# Wrong form



## Abramns (Jan 29, 2017)

Theorectial question.If you used the wrong form and got a refund instead of paying,can something like that be fixed by ammending returns.
I'm curious. I've been reading up on tax stuff.

Thanks

Bernie McKenna


----------



## Bevdeforges (Nov 16, 2007)

It could depend on just what sort of "mistake" you made - and to what extent it could be considered "willful."


----------



## Nononymous (Jul 12, 2011)

I'd wait to see if they notice, but that's just me.


----------



## Abramns (Jan 29, 2017)

Thanks

Bernie McKenna


----------



## Abramns (Jan 29, 2017)

Thanks

Bernie McKenna


----------



## Moulard (Feb 3, 2017)

Pretty much anything can be fixed by an amended return if its within the time limit for the specific amendments you make. It might take them 8 months to process it, but in light of the fact that overseas returns are not even due yet, I don't think an amended return at this stage would be a big deal.
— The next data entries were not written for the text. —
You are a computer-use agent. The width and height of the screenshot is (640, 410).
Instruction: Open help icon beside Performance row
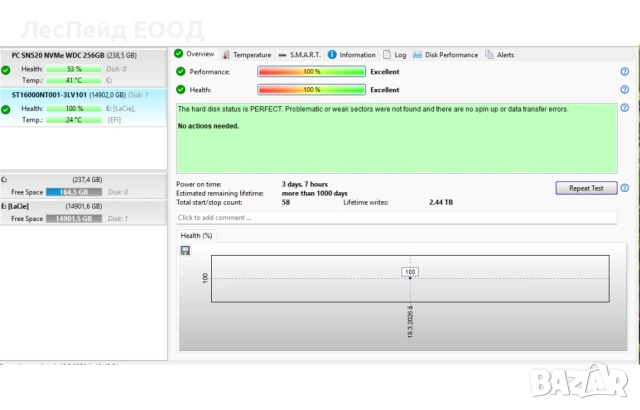tap(624, 72)
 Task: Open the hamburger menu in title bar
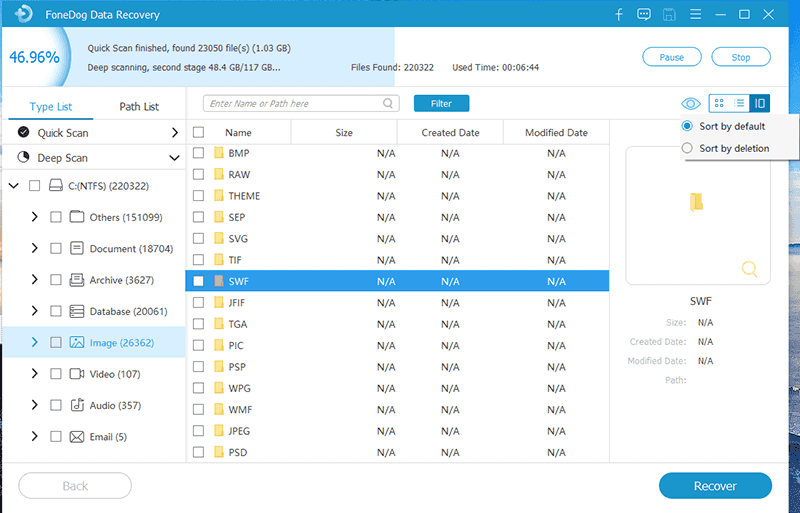(x=694, y=15)
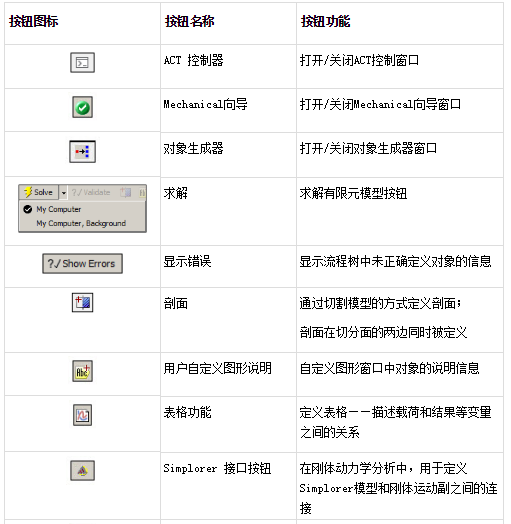The height and width of the screenshot is (524, 511).
Task: Click the lightning Solve button
Action: coord(38,192)
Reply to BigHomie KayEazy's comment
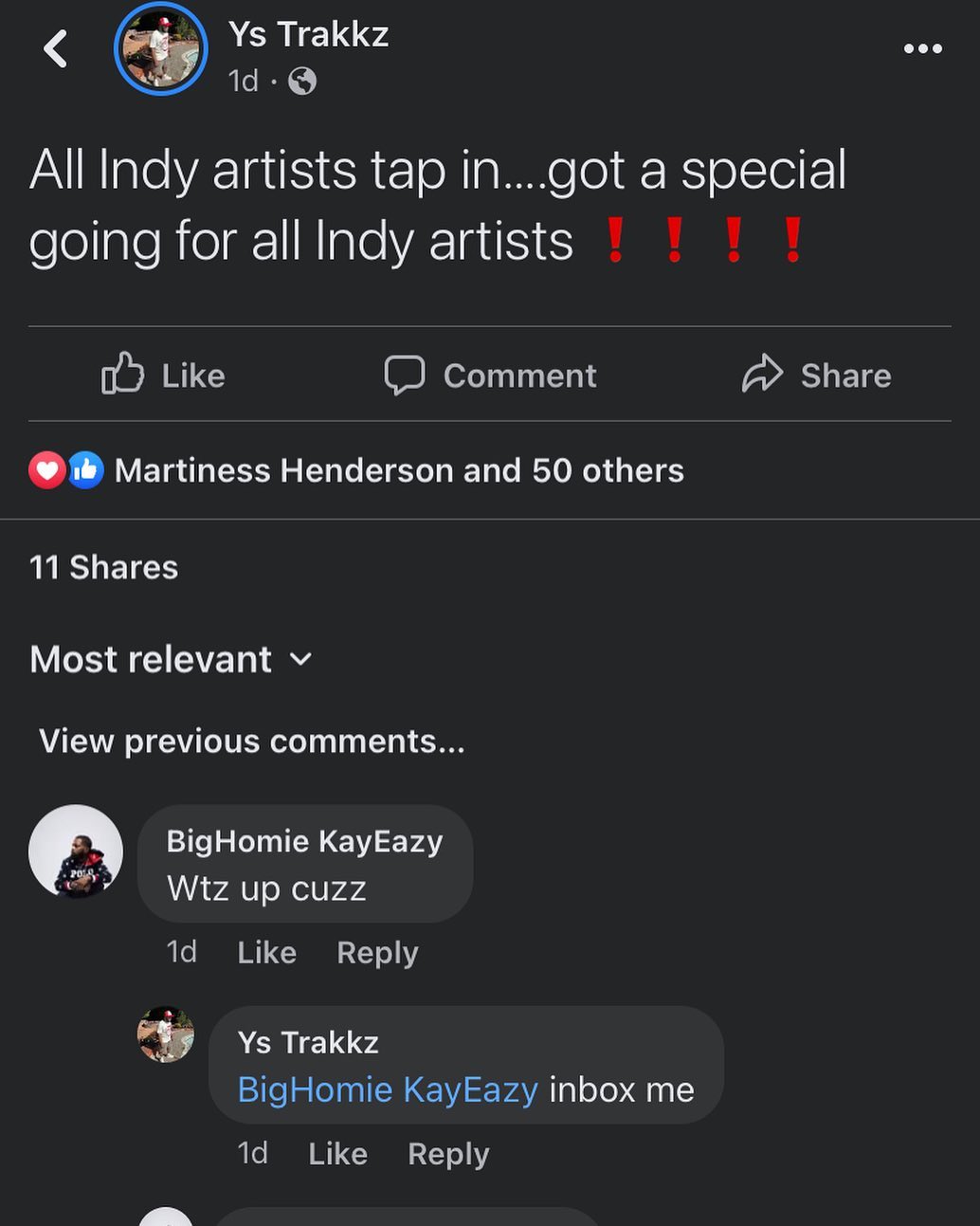The image size is (980, 1226). coord(377,952)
The question that is always asked is "will an amended return lead to an audit" - I would suggest that the chance is higher, but still pretty negligible for a foreign filer - unless really large sums are involved.
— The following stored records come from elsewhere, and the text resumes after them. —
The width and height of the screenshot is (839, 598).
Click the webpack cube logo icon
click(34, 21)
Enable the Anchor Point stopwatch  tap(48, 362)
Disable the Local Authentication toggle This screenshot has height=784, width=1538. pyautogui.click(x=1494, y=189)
Personally, if the error resulted in a refund or payment and I knew its was an error, I would correct it under the general principle that it is better for you to find those sorts of errors than for them to find errors.


----------



## underation (Oct 25, 2018)

If the theoretical filer is a US expat whose aim is to comply with US tax laws, obviously they would want to amend any errors that wrongly resulted in a refund.

Or if they’re only filing US tax returns out of fear, it would also be better to amend, otherwise they’re just creating a new and bigger fear for themselves (will they catch me?)


----------



## shony (Jun 13, 2019)

You can submit an amended return. I used turbotax to do that


----------